VORLIEGENDER TEXT:

• • • • •

Nach dem Abschied der Heimweg, Januar ’13

Foto , by bealor

Da gehe ich also die Straße entlang auf dem Bürgersteig und muss immer wieder die Seite wechseln, weil sich hier und dort in dieser Stadt Baustellen, aufgerissene Asphaltflächen auftun. Es ist dunkel und ich gehe von der Altstadt zu Fuß in Richtung Zuhause. Und es ist kalt. Es ist kalt an den Händen und ich trage keine Handschuhe, weil ich dieses Gefühl gerade mag. Und ich gehe immer geradeaus und gehe und gehe und komme mir ganz seltsam dabei vor. Ich schaue nicht nach oben oder zur Seite. Ich schaue einfach auf meine Schuhe und sehe zu, wie sie versuchen, sich gegenseitig selbst zu überholen. Und ich würde mich gern selbst einfach überholen und mich da in der Kälte zurücklassen. Mich noch einmal umdrehen, aber beherzt voranschreiten. Und ich starre immerzu auf meine Füße und schaue mir selbst beim Gehen zu.

Ich gehe schnell, beinahe eile ich. Mal sieht es so aus, als würde ich auf einer geraden Linie balancieren, mal sieht es eher wackelig aus, so als fände ich keinen rechten Tritt. Ich eile immer mehr und frage mich, was ich eigentlich gerade denke und fühle. Und nur darüber denke ich nach. Ich denke nur über. Ich denke nicht echt. Ich schaue mir immer noch zu und frage mich, was meine Eile wohl für einen Eindruck auf Passanten machen würde, würde von ihnen auch nur einer wach sein. Ich fasse doch einen Gedanken und denke: ich verstehe nicht. Manchmal verstehe ich dieses ganze gefasste Menschsein nicht. Dann fühle ich mich seltsam und scheußlich, weiß nicht, was Andere von mir wollen oder was ich wollen soll oder will. Dann verstehe ich gar nichts mehr.

Das ist dann wohl, wenn es wackelig aussieht. Da denke ich: ich verstehe nichts. Ich verstehe nicht, was ich hier gerade eigentlich mache. Und was ich wollte. Ich verstehe nicht, warum es mir gerade gut tut, dass ich friere. In meinem Kopf tauchen Bücher und Filme auf, die ich immer schon verstanden hatte und nun nicht mehr verstehe. Ich verstehe keine Figur mehr und ich verstehe nicht einmal mehr, warum Disneyfilme eigentlich so enden wie sie enden. Ich verstehe eigentlich nur noch die auf der Klippe zum Abschied starr stehende Pocahontas, aber auch nur, weil ich den Film als Kind nie begriffen hatte. Und ich verstehe noch Mrs. Dalloway, weil sie schwierig ist und eigentlich die einzige Romanfigur ist, die so anstrengend schwierig ist, dass sich jeder Leser fragt, wie man nur so sein könne. So sei doch niemand. Und auf dem Bürgersteig verstehe ich sie wieder.

• • • • •

EINTRÄGE:
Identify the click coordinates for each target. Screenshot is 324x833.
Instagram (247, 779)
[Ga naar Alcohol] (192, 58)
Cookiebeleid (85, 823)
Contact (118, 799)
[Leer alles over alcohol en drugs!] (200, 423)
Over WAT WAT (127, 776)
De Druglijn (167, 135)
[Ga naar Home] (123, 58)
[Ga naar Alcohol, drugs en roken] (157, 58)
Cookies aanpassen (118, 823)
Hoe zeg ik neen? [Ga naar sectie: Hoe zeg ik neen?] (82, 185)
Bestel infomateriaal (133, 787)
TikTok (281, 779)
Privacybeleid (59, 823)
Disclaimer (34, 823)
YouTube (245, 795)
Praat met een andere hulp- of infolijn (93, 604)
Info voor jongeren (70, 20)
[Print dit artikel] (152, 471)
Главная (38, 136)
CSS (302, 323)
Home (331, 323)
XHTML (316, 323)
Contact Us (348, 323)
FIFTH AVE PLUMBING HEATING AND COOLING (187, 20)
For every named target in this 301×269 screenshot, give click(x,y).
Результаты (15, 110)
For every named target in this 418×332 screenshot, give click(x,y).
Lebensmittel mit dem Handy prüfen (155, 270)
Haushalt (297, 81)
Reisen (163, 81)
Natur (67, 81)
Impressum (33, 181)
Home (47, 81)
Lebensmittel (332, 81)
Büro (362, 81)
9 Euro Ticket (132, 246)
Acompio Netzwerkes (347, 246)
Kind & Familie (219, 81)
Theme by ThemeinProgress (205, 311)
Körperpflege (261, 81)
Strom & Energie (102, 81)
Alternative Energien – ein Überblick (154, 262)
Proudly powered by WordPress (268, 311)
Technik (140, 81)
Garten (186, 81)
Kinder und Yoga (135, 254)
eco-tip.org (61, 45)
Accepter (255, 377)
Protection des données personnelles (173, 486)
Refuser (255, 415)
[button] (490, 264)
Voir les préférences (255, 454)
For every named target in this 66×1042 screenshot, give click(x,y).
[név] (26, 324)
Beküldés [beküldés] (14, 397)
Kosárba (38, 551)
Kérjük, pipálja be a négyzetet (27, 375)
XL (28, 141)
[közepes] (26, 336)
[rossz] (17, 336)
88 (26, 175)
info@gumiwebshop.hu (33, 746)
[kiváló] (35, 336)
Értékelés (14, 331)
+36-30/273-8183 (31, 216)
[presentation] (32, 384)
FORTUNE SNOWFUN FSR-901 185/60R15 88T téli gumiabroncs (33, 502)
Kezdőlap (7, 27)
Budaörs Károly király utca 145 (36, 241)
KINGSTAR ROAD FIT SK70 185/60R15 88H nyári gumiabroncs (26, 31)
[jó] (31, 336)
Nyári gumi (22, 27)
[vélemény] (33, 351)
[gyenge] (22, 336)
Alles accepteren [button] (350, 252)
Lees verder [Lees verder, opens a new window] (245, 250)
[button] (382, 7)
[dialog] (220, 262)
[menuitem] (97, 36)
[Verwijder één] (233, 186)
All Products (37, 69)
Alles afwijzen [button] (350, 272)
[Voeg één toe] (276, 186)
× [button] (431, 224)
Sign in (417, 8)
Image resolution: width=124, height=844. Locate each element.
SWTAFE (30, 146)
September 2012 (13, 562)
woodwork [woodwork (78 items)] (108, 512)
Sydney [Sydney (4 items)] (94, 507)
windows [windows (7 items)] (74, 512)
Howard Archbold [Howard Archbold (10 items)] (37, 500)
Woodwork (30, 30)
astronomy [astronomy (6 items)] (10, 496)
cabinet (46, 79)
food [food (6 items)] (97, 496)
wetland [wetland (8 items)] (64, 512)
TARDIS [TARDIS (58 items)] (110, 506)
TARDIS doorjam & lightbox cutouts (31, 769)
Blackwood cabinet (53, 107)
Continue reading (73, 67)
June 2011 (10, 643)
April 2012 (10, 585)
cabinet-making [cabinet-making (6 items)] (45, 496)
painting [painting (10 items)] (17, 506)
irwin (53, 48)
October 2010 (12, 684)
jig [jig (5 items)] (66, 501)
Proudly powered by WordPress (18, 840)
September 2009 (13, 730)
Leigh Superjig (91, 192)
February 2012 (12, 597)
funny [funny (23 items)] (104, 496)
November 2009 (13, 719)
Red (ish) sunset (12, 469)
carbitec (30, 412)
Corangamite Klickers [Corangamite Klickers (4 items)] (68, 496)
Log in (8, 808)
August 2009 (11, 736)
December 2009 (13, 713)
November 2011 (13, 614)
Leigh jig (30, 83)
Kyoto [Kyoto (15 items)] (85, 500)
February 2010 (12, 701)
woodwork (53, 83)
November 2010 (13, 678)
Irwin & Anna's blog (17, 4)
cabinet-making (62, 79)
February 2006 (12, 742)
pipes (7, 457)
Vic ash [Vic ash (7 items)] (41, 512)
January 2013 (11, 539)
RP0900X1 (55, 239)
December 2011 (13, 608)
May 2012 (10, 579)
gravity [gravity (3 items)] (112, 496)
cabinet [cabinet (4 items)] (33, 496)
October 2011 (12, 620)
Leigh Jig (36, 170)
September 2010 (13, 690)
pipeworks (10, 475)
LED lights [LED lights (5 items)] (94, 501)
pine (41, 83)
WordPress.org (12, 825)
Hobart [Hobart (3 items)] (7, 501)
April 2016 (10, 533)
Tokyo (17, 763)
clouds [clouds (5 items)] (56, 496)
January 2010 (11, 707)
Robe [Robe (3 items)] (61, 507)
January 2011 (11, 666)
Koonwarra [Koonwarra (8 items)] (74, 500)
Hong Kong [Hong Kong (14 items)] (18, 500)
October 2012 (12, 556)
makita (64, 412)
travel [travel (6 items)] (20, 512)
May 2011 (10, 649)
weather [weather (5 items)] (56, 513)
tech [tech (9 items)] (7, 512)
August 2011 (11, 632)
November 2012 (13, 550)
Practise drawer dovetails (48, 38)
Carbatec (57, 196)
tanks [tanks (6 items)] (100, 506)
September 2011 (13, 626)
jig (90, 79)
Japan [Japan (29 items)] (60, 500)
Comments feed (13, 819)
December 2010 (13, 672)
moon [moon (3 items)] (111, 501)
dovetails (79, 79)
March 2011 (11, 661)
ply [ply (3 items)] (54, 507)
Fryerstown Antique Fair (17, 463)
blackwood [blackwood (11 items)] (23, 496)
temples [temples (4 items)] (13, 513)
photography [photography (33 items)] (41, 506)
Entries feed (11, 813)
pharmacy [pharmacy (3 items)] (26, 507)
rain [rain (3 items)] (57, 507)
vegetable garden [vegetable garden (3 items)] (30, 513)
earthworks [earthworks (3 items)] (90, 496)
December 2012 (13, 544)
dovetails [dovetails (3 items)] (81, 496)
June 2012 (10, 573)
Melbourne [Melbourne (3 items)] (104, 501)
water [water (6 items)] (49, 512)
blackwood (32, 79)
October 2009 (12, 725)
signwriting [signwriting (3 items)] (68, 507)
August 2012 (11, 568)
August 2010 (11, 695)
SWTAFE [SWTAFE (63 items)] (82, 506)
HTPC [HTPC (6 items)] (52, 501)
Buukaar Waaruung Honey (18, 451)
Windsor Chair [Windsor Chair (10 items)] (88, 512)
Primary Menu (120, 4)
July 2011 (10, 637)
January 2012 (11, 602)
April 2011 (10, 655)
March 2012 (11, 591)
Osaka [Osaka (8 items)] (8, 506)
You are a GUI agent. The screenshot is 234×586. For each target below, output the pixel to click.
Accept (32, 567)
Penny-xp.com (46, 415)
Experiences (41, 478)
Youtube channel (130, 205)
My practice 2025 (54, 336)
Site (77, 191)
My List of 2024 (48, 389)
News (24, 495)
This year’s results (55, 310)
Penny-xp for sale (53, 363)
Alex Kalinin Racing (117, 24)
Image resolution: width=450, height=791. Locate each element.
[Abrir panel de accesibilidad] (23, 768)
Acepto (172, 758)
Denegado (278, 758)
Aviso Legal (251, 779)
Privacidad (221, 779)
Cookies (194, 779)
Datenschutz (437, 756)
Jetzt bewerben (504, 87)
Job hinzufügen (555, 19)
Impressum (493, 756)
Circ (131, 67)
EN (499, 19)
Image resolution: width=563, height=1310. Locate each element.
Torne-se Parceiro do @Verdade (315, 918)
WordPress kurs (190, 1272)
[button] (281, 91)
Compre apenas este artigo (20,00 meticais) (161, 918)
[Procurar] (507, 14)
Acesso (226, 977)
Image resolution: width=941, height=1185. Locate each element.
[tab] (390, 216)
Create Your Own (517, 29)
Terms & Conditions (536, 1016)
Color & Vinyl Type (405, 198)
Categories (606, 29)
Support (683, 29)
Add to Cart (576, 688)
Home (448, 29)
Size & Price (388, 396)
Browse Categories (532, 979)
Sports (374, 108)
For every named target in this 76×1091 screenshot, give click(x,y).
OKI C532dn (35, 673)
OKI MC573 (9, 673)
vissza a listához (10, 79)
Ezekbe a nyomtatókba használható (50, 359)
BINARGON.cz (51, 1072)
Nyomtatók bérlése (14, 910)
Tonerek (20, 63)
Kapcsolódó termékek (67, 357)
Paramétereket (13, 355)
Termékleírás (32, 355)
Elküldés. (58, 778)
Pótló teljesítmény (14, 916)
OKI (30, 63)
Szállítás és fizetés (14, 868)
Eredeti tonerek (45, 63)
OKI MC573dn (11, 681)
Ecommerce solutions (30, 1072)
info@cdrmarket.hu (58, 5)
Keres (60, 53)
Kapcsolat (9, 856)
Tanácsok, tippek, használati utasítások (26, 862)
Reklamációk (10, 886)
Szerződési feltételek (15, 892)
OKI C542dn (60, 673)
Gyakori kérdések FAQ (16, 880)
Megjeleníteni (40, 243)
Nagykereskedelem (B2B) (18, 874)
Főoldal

• • • • •

AUFGABEN:
**1.** Geben Sie aus dem Text über den Heimweg den Abschnitt wortgetreu aus, der mit den Worten „Ich gehe schnell, beinahe“ beginnt und nach den Worten „gar nichts mehr.“ endet.
**2.** Geben Sie aus der Auflistung die Zeilen unverändert wieder, beginnend mit der Zeile, die „TARDIS doorjam & lightbox cutouts (31, 769)“ enthält, bis einschließlich der Zeile, die „woodwork (53, 83)“ enthält.

DIE LÖSUNGEN:
**1.**
Ich gehe schnell, beinahe eile ich. Mal sieht es so aus, als würde ich auf einer geraden Linie balancieren, mal sieht es eher wackelig aus, so als fände ich keinen rechten Tritt. Ich eile immer mehr und frage mich, was ich eigentlich gerade denke und fühle. Und nur darüber denke ich nach. Ich denke nur über. Ich denke nicht echt. Ich schaue mir immer noch zu und frage mich, was meine Eile wohl für einen Eindruck auf Passanten machen würde, würde von ihnen auch nur einer wach sein. Ich fasse doch einen Gedanken und denke: ich verstehe nicht. Manchmal verstehe ich dieses ganze gefasste Menschsein nicht. Dann fühle ich mich seltsam und scheußlich, weiß nicht, was Andere von mir wollen oder was ich wollen soll oder will. Dann verstehe ich gar nichts mehr.

**2.**
TARDIS doorjam & lightbox cutouts (31, 769)
Blackwood cabinet (53, 107)
Continue reading (73, 67)
June 2011 (10, 643)
April 2012 (10, 585)
cabinet-making [cabinet-making (6 items)] (45, 496)
painting [painting (10 items)] (17, 506)
irwin (53, 48)
October 2010 (12, 684)
jig [jig (5 items)] (66, 501)
Proudly powered by WordPress (18, 840)
September 2009 (13, 730)
Leigh Superjig (91, 192)
February 2012 (12, 597)
funny [funny (23 items)] (104, 496)
November 2009 (13, 719)
Red (ish) sunset (12, 469)
carbitec (30, 412)
Corangamite Klickers [Corangamite Klickers (4 items)] (68, 496)
Log in (8, 808)
August 2009 (11, 736)
December 2009 (13, 713)
November 2011 (13, 614)
Leigh jig (30, 83)
Kyoto [Kyoto (15 items)] (85, 500)
February 2010 (12, 701)
woodwork (53, 83)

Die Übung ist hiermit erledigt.